* Data to process

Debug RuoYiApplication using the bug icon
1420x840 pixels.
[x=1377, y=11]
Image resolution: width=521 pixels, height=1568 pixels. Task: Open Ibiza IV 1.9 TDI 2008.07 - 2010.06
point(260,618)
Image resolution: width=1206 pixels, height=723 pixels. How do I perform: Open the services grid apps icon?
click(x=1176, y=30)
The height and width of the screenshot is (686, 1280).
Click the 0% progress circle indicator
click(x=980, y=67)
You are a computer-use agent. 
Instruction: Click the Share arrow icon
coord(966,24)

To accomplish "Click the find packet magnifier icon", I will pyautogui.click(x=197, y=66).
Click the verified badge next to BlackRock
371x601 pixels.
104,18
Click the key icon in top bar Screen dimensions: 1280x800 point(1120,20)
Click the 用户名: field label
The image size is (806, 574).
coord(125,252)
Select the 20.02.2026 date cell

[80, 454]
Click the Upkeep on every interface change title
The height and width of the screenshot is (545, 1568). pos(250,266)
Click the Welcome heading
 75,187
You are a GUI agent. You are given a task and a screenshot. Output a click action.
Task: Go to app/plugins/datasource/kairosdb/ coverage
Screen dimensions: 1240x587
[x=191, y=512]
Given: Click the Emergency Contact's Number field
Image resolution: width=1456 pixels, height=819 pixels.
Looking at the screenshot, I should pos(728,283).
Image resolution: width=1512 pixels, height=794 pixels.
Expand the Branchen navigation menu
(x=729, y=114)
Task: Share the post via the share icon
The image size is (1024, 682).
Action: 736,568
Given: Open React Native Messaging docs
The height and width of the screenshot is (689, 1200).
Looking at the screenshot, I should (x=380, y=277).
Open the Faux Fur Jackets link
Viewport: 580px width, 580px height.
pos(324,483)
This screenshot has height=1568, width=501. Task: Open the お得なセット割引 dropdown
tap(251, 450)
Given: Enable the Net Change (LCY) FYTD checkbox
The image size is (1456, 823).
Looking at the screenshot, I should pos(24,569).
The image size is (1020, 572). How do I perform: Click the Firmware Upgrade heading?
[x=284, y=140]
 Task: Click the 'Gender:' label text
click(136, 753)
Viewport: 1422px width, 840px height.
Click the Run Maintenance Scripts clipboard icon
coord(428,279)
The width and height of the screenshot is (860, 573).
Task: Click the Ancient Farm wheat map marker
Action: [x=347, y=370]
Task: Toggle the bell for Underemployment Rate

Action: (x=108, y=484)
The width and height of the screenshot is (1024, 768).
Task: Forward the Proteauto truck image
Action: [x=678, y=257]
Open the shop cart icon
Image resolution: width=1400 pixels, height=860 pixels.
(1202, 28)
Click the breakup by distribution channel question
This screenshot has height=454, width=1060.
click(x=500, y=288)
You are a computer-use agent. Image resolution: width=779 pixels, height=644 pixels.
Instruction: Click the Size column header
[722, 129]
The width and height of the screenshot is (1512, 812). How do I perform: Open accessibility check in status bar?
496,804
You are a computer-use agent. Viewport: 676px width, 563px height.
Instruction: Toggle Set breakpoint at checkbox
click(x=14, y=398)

* Directions
Where the line containing "You are a computer-use agent. Viewport: 676px" appears, begin a word-for-word copy and carry it through the last line of the listing, leaving out all other lines.

* Response area
You are a computer-use agent. Viewport: 676px width, 563px height.
Instruction: Toggle Set breakpoint at checkbox
click(x=14, y=398)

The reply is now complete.